X.1 Signal Integrity

The evolution
of Ultra DMA has continued the trend of speed increases on the ATA interface
to match increases in disk drive performance.  The Ultra DMA modes
defined in this standard are:

Mode

Maximum transfer rate

0

16.67 megabytes
per second

1

22.22 megabytes
per second

2

33.33 megabytes
per second

3

44.44 megabytes
per second

4

66.66 megabytes
per second

Ultra DMA features
such as increased frequencies, double-edged clocking, and non-interlocked
signaling require improved signal integrity on the bus relative to that
required by PIO and Multiword DMA modes.  For Ultra DMA modes 0,
1 and 2 this is achieved by the use of partial series termination and
controlled slew rates.  For modes 3 and 4 an 80-conductor cable
assembly is required.  This cable assembly has ground lines interspersed
between all signal lines on the bus in order to control impedance and
reduce crosstalk, eliminating many of the signal integrity problems
inherent to the 40-conductor cable assembly.  However, many of
the design considerations and measurement techniques required for the
80-conductor cable assembly are different from those used for the 40-conductor
assembly.  Hosts and devices intended to be compatible with both
cable assembly types must be designed to meet all requirements for operation
with both assembly types.

For operation
in Ultra DMA modes 0, 1 and 2 with a 40-conductor cable assembly, concerns
include (in order of importance):  crosstalk between signals, ringing,
and timing.

For operation
in Ultra DMA modes 3 and 4 with an 80-conductor cable assembly, major
concerns are:  timing and ground bounce

Two of the features
Ultra DMA introduced to the ATA bus are double edged clocking and non-interlocked
(a.k.a. source-synchronous) signaling.  Double-edged clocking allows
a word of data to be transferred on each edge of the strobe signal,
resulting in doubling the data rate without increasing the fundamental
frequency of signaling on the bus.  Non-interlocked signaling means
that DATA and STROBE are both generated by the sender during a data
transfer.  In addition to previous signal integrity issues such
as double clocking on strobes due to ringing and delay-limited interlock
timings on the bus, this makes settling time and skew between different
signals on the bus very important for Ultra DMA operation.
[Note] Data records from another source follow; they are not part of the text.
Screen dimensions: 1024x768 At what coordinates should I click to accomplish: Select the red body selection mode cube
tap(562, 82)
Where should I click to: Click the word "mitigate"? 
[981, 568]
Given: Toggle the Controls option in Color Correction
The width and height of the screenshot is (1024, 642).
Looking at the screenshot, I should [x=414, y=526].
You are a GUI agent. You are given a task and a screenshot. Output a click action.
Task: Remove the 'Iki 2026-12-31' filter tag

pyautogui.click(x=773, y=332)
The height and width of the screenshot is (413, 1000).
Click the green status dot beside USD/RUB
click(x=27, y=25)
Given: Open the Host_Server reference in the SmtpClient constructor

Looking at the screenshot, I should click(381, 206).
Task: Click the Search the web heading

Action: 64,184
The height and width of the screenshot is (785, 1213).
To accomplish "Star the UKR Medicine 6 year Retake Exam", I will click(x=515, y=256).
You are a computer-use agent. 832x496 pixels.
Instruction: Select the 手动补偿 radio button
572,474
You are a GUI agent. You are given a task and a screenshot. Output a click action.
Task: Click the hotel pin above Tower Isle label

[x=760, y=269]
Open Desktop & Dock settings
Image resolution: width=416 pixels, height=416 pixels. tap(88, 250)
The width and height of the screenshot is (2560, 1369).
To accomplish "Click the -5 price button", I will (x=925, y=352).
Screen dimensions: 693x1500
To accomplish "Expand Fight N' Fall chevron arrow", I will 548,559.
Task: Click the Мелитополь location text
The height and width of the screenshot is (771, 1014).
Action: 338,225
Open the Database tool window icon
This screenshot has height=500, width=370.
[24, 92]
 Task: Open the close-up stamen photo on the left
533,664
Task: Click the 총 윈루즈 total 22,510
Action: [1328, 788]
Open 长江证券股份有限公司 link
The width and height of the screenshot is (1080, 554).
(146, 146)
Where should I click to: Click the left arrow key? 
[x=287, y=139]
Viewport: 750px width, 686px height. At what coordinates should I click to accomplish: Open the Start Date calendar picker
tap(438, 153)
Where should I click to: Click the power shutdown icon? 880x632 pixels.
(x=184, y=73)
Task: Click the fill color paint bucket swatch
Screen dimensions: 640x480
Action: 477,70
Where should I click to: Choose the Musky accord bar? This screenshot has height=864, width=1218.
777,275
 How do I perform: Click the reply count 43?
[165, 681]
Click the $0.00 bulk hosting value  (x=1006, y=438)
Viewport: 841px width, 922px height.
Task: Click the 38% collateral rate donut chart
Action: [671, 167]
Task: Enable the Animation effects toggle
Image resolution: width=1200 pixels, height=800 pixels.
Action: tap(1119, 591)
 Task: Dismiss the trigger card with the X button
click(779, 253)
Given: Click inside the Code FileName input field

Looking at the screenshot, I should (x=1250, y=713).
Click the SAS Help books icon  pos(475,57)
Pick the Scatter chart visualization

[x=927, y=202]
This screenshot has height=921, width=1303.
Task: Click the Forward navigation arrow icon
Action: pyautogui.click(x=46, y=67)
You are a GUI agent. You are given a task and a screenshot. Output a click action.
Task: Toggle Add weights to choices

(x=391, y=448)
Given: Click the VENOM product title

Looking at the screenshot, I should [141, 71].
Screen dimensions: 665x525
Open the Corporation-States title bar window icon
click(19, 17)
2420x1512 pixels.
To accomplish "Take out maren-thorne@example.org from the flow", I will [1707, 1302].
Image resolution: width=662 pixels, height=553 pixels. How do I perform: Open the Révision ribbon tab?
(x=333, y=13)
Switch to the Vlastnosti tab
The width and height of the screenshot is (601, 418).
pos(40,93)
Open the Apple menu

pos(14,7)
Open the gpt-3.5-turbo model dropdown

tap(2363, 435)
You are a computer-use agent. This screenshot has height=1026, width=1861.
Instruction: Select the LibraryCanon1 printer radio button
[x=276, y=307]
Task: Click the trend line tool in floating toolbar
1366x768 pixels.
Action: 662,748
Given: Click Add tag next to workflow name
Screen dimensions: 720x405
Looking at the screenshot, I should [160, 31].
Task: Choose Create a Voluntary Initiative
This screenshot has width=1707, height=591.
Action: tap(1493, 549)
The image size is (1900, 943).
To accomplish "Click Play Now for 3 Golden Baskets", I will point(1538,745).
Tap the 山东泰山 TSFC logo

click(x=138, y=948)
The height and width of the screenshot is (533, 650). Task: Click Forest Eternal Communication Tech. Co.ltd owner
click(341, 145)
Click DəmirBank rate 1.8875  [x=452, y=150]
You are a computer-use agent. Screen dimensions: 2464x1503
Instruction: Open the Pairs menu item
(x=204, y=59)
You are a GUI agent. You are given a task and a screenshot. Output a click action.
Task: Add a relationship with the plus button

X.1.1 Ringing and Data Settling Time

High amplitude
ringing can occur for some data patterns in systems using the 40-conductor
cable assembly.  The sixteen signal lines forming the data bus
of the ATA cable have only two ground lines adjacent to them (one on
each side of the data signals), and only seven ground lines are present
in the entire cable assembly.  This lack of ground return paths
has three negative effects on data signal integrity: 

Crosstalk between data lines is very high due
to inductive coupling.
Center conductors of the data bus exhibit very high inductance because
the distance from these signal lines to the current return path is large
and the ground return path is shared with many other signal lines.
Center conductors of the data bus are shielded from ground by the
other data lines around them.  When these lines are switching in
the same direction there is no potential difference and therefore no
effective capacitance between lines.

This combination
of factors results in the impedance of the center data lines rising
from the 110 to 150 ohms (as measured when the signals are not being
switched) to an almost purely inductive 300 to 600 ohms under some switching
conditions.  This value may vary widely based on cable length,
loading, and distance from chassis ground. 

In a simplified
model the 40-conductor cable assembly can be described as a pure inductor,
forming a series RLC resonant circuit with the capacitance of the IC
and PCB traces, and the combined resistance of the driver source impedance
and source series termination resistor.  The voltage across C will
ring sinusoidally in response to an input pulse at V_source, exponentially
decaying over time towards a steady state value.  The approximate
frequency of the ringing can be calculated as F = (1/(2*pi*sqrt(LC))). 
The rate of decay is proportional to R/L.